## Dataset items
========================================
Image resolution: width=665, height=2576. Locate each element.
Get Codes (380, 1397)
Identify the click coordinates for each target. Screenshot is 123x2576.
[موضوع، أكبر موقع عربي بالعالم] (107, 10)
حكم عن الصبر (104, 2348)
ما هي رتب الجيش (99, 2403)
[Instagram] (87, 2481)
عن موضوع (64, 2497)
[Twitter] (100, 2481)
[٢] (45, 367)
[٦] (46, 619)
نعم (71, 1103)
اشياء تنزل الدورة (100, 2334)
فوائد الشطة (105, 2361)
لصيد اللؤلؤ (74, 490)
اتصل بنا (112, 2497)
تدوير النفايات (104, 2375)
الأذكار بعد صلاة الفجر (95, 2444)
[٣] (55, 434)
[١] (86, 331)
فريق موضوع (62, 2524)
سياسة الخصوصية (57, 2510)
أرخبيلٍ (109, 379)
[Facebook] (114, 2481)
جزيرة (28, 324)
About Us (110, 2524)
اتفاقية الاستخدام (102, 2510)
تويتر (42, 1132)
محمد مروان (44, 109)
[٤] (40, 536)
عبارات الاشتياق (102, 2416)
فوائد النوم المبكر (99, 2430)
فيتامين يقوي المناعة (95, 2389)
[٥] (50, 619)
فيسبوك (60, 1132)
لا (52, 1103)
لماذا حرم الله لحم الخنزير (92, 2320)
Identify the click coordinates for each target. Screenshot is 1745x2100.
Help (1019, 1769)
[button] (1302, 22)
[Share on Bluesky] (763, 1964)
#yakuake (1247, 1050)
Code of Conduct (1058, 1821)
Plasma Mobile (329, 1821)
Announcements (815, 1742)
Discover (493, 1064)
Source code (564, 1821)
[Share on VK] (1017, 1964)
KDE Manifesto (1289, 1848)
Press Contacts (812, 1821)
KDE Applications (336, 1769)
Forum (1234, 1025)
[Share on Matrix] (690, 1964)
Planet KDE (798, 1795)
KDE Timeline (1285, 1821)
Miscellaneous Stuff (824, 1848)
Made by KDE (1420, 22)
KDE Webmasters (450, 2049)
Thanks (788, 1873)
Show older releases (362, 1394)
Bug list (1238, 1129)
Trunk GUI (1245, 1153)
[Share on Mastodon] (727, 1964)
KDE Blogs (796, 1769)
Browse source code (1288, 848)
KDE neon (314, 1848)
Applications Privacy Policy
========================================
## WORK TO COMPLETE
Go through the entries above and report each line with the string "Screenshot" in it.

## YOUR SOLUTION
Identify the click coordinates for each target. Screenshot is 123x2576.
Identify the click coordinates for each target. Screenshot is 1745x2100.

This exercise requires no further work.